Donation hinges on stadium’s completion

Although T. Denny Sanford recently pledged $35 million toward a new campus football stadium, he said the University will not get a penny of the pledged amount until the facility is built.

His offer is so big, Sanford said, that he wants to see a completed stadium – not a half-done project – before he will give the money.

“I don’t want an empty shell that I paid a lot of money for,” the South Dakota-based bank owner said.

Completion of the project is not the only condition Sanford set on his donation.

At the donation announcement almost two weeks ago, Sanford said the University must raise another $35 million. University President Bob Bruininks said Sanford will also receive the naming rights to the new stadium.

Sanford said he expects the University to take on debt he will later pay off. The University has not had problems with his conditions, he said.

Sanford’s conditions should not impact the project’s potential, said Mike Halloran, the athletics department’s development director.

“You have to respect the donor’s wishes,” Halloran said. “That’s just the basics of how you do these things.”

Donors often outline the conditions of their gifts, Halloran said.

Sanford’s attorneys are still completing a formal version of the conditions of his gift, but the details were settled verbally with Bruininks earlier this year, Halloran said.

Donors should not question Sanford’s commitment to the project just because he has not given money yet, Athletics Director Joel Maturi said.

“I know he’s committed to giving the money,” he said.

Still planning to pay completely for the stadium with private funds, Maturi said construction on the facility will not start until all the money is raised.

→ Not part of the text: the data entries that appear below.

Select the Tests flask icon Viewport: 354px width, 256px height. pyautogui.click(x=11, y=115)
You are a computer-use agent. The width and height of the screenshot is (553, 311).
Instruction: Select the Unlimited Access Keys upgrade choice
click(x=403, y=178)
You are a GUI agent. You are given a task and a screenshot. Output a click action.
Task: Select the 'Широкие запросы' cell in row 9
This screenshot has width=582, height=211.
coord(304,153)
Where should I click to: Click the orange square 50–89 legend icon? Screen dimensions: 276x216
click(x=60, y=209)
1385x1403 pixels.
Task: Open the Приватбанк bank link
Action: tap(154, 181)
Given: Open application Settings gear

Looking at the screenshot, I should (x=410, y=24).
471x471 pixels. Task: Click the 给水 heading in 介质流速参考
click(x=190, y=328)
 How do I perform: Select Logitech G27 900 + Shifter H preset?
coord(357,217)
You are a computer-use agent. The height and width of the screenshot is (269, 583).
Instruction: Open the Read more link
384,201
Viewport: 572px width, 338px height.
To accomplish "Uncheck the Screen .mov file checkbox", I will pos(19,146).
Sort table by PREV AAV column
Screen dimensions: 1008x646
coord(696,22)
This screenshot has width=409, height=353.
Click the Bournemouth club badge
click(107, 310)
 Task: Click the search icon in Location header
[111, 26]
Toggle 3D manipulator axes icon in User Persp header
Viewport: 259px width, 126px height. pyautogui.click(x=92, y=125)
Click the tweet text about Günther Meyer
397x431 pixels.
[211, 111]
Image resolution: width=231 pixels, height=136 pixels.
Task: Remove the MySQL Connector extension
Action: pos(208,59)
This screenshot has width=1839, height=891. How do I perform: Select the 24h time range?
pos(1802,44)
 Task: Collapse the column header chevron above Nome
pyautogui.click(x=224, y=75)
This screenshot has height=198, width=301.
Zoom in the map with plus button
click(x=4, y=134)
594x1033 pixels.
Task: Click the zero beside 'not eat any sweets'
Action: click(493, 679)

“We’re not going to put a shovel in the ground until the money is raised,” he said.

Sanford said past University donors suggested he offer his gift with this stipulation.

“I’m not going to let this thing die,” Sanford said. “This is a very commonplace kind of thing.”

Regents hear about plan

Bruininks spoke to the Board of Regents about the stadium proposal Friday.

He said the University is currently analyzing the size, infrastructure needs, operational costs, possible revenue and alternate uses of a Gophers-only stadium.

Despite the speculations of several individuals, Bruininks said the cost of an on-campus stadium is still unknown. Many factors, including economic status, climate and building-material expenses, will contribute to the cost, he said.

Over the next month, University officials will speak with students, staff, faculty, alumni and others about the proposed stadium.

“This stadium is not going to run amok on its own,” Bruininks said.

If successful, he said, the stadium will provide a valued addition to the University’s football program.